_Materials provided_:
---+---
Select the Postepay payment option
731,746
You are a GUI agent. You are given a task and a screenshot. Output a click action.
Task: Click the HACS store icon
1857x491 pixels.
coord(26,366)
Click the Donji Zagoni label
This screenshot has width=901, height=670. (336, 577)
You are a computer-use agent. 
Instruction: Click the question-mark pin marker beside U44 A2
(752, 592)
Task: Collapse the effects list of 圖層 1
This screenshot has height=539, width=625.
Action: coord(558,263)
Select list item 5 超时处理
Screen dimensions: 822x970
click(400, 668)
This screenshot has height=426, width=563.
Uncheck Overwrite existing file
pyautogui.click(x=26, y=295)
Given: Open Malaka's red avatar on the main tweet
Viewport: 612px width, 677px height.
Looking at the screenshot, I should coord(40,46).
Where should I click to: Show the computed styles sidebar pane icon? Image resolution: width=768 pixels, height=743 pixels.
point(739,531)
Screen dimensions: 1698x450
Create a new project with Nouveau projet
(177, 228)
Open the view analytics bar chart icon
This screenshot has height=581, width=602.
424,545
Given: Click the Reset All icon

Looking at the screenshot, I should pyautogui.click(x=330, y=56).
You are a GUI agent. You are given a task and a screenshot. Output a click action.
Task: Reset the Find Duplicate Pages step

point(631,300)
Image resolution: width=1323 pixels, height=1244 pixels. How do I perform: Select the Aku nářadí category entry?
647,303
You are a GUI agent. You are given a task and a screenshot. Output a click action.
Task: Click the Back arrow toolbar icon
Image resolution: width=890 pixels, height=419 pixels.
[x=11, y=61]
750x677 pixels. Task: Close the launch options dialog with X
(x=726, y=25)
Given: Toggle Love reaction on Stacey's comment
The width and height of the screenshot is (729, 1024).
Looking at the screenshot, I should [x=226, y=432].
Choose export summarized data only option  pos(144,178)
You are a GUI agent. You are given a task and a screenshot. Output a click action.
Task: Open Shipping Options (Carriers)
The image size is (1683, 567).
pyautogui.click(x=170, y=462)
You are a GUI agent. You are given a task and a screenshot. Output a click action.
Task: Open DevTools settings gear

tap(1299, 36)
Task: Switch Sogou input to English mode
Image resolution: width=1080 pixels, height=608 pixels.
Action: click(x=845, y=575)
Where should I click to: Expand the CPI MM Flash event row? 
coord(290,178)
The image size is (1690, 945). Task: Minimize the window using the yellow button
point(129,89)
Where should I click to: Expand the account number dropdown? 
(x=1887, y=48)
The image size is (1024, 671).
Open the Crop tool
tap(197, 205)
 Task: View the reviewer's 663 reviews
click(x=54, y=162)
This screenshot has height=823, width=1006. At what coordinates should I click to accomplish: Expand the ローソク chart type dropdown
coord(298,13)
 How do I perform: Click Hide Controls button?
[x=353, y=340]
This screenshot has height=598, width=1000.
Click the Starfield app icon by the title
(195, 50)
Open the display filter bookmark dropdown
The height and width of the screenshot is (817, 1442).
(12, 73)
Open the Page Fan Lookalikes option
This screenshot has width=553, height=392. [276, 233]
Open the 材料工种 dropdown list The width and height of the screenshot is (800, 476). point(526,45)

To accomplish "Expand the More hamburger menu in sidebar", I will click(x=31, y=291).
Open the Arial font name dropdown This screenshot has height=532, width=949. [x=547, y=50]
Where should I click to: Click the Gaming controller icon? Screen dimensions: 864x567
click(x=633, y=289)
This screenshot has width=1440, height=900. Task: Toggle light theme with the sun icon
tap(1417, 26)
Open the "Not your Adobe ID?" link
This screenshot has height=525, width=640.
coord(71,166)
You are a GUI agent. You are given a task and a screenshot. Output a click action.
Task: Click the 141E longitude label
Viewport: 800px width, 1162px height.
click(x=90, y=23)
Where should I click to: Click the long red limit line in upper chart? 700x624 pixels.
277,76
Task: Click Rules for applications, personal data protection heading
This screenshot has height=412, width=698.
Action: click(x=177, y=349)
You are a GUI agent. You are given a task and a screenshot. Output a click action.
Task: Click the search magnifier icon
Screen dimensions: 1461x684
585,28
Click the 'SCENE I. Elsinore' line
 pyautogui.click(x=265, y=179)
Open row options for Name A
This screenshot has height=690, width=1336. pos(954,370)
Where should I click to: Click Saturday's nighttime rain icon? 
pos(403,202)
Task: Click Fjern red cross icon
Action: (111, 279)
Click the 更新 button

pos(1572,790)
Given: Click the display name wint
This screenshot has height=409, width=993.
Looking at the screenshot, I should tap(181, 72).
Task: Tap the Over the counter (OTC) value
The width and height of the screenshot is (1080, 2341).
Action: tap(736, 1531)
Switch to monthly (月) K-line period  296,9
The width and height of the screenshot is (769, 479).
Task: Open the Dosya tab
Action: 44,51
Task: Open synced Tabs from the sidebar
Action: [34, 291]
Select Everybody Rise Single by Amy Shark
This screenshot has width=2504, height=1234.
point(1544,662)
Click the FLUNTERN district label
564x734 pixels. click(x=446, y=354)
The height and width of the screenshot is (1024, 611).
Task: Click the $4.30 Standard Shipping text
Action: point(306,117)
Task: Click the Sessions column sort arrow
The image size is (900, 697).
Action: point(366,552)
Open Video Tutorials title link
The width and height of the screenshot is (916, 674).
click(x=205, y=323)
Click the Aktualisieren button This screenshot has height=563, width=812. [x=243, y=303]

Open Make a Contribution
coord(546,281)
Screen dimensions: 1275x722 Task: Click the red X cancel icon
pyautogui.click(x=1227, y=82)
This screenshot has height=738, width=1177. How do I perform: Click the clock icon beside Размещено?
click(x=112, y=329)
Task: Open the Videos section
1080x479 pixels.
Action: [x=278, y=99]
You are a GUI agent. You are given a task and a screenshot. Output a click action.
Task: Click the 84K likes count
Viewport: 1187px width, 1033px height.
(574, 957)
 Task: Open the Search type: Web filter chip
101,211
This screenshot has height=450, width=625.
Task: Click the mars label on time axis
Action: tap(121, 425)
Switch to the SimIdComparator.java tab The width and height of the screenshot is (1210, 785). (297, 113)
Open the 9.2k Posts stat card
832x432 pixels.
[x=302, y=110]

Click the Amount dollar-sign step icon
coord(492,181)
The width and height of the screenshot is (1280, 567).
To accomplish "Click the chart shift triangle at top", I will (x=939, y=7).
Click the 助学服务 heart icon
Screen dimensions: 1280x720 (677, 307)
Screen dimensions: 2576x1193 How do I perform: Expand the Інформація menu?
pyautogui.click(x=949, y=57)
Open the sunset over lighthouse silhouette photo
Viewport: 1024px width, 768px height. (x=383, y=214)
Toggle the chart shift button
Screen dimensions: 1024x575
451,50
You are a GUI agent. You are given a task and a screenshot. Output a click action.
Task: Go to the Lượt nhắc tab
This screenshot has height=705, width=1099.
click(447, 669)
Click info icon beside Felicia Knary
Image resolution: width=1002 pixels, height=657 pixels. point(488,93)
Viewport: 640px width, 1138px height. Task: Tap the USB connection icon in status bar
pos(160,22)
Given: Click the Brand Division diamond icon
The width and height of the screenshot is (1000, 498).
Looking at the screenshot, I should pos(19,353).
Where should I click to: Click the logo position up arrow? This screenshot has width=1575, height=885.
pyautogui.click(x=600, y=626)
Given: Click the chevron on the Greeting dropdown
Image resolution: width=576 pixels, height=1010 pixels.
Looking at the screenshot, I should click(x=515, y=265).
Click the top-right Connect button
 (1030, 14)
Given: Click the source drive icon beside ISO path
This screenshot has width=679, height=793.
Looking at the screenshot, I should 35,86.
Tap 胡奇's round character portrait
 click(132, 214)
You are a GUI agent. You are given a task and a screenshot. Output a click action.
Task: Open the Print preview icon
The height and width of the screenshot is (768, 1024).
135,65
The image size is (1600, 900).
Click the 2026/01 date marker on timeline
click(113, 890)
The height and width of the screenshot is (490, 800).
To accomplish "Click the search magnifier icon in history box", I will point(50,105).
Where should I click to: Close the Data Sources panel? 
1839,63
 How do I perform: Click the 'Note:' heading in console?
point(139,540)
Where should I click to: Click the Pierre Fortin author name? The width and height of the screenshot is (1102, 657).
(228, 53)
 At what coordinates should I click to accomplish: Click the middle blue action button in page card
---+---
_What is being asked_: Gather every line from the entries above where the word "magnifier" appears, and copy them.

_Completed exercise_:
Task: Click the search magnifier icon
To accomplish "Click the search magnifier icon in history box", I will point(50,105).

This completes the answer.